_Passage_
┌──

High protective efficacy of the early SP IPTi trial

The major interest in SP IPTi was caused by the high efficacy found in the first study Citation[18], which also showed a protective effect lasting into the second year of life Citation[121]. The subsequent studies showed protective efficacies varying from 0 to 32%. Three explanations for this discrepancy exist. First, there was a rapid reduction in transmission intensity during the trial period. Two independent modeling exercises support this theory Citation[122,123] with evidence that there was falling transmission at the time of the study Citation[124]. Second, is that SP was acting as a ‘leaky vaccine’. This term describes the hypothesis that a partially effective drug combined with high ITN coverage may have led to attenuated blood-stage infections enabling immunity to develop without leading to clinical disease Citation[125], this theory supported by experimental infections in human volunteers, which found that deliberate ultra-low dose infections were more immunogenic than those acquired naturally Citation[126]. However, this effect was not found in other settings. Third, the finding could be a consequence of simple imbalances in the randomization, for instance, the placebo group were more exposed than the intervention group. While sufficient imbalances in randomization to produce such effects are unlikely a priori, given the result of the trial (high and sustained efficacy that was not replicated elsewhere), imbalance in randomization becomes a plausible explanation, and requires no complex biological or epidemiological hypothesis.

Future research

Alternative drugs to SP for IPTi are urgently needed and need to be long acting. AQ on its own Citation[127] or in combination with AS Citation[107] and mefloquine Citation[97] have been shown to be effective at preventing malaria in infants. Mefloquine has issues of tolerability, whilst AQ and AS are both 3-day courses. Although no trials for new drugs for IPTi are underway, the likeliest new drug candidate is PQ. This drug needs to be fully assessed in randomized controlled trials and will probably need to be partnered with another long-acting antimalarial. Where possible, drugs should be pediatric formulations, designed to be heat stable with a long shelf life, easily transportable and include pharmacological studies as little is known about the pharmacokinetics of antimalarial drugs in this age group.

IPT in children

Purpose

The age distribution of severe and nonsevere malaria varies in different transmission settings Citation[128–131]. Age-specific prevalence of asymptomatic infection, with its associated risk of anemia, also differs Citation[132,133]. As a result, the age-groups that would benefit most from IPT will vary in different epidemiological settings. Even in contexts where infancy is the single year of life with the greatest malaria morbidity, the majority of the lifetime malaria burden lies outside this period. Consequently, IPT focused only on infants would achieve suboptimal protection in the majority of transmission settings.

└──

_Information provided_
┌──

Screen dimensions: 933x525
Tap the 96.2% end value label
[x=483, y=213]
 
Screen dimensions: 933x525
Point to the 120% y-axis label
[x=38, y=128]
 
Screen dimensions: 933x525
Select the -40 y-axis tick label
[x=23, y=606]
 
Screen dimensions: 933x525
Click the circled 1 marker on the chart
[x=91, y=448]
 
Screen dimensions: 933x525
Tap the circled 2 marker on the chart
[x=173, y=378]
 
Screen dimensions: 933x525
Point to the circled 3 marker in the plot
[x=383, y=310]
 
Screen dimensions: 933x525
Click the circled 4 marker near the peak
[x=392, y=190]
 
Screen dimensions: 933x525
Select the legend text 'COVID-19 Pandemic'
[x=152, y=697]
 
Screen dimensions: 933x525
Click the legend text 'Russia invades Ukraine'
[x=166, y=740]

└──
┌──

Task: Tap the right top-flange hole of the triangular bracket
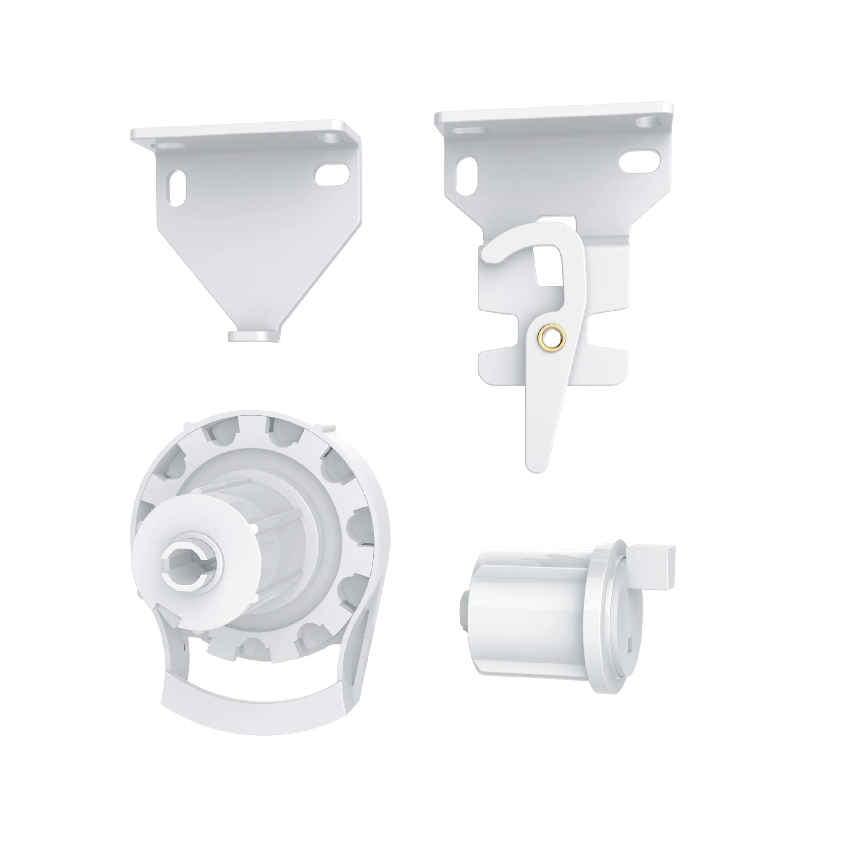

└──

_Exercise_
Pick up the passage on intermittent preventive treatment for malaria after its last sentence and continue writing it.

_Reply_
The purpose of IPTc is thus to prevent clinical malaria and malaria-associated anemia in young children as well as in infants. Delivery of IPT to children following infancy requires the development of delivery systems other than the Expanded Program on Immunization (EPI). This could be challenging in some settings. A major advantage of delivery outside the EPI is that the timing of doses is not dictated by vaccination contacts and IPT can be given at the time of year when the malaria burden is greatest. Given that protection from IPT is restricted to the period when drugs have not been eliminated from the body, this may help to maximize efficacy Citation[98]. Many IPTc studies have taken place in areas with seasonal malaria transmission because in such settings the majority of the malaria burden lies outside infancy and many doses given through the EPI would be given at a time of very low malaria risk Citation[129,134–137]. Delivery of IPT to older children may be appropriate wherever the disease burden extends outside infancy; thus IPT in children should also be considered for areas of perennial transmission.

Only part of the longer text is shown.